**EXERCISE AIM**
Please restate every record below word for word and skip the pictures.

[Source records]
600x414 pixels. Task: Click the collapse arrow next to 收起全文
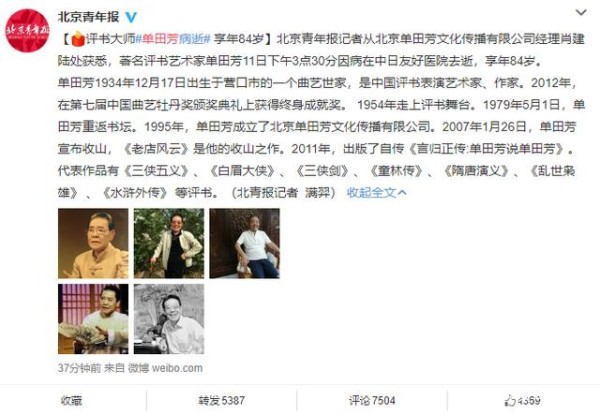(x=402, y=193)
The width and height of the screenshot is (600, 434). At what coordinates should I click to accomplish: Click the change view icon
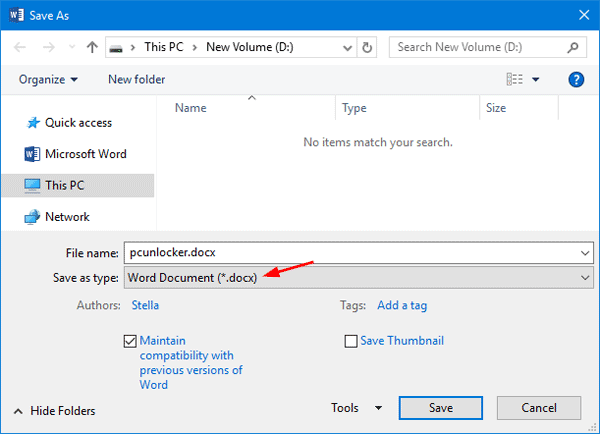click(x=515, y=80)
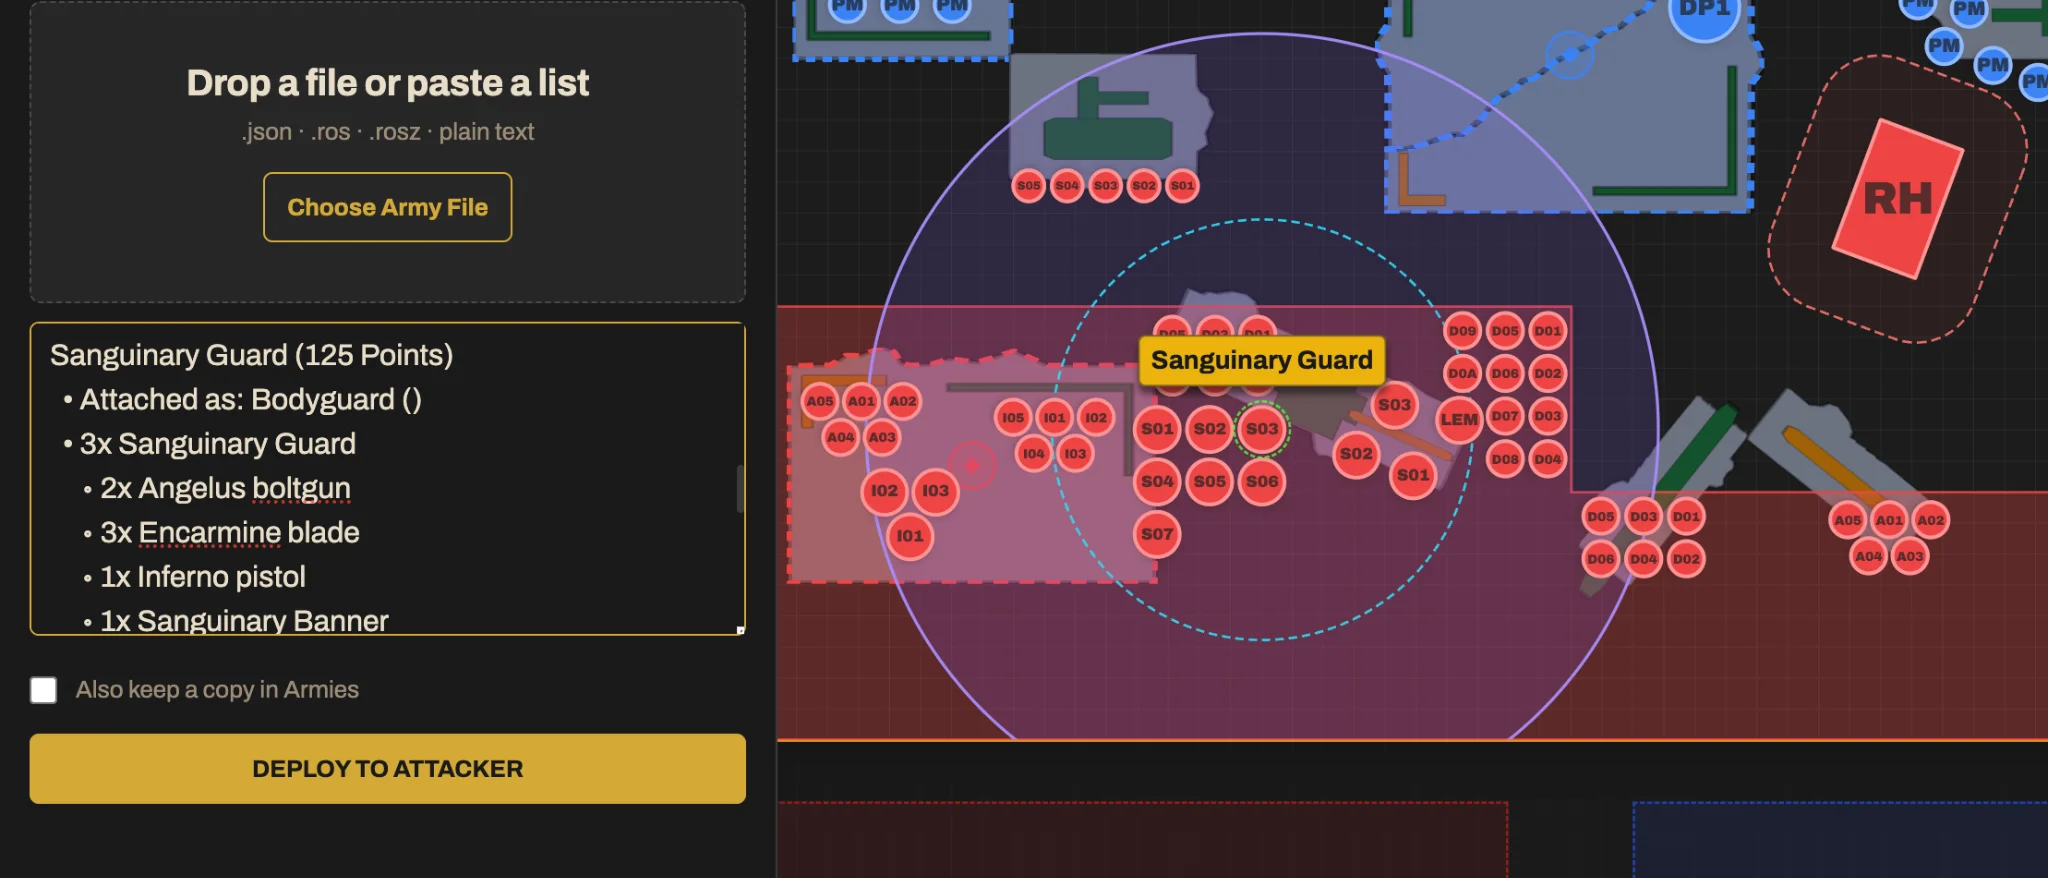This screenshot has width=2048, height=878.
Task: Select the blue waypoint circle on dashed path
Action: [1569, 54]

**RESULT**
600x414 pixels. Task: Click the collapse arrow next to 收起全文
(x=402, y=193)
The width and height of the screenshot is (600, 434). At what coordinates should I click to accomplish: Click the change view icon
click(x=515, y=80)
This screenshot has width=2048, height=878.
Task: Select the blue waypoint circle on dashed path
Action: [1569, 54]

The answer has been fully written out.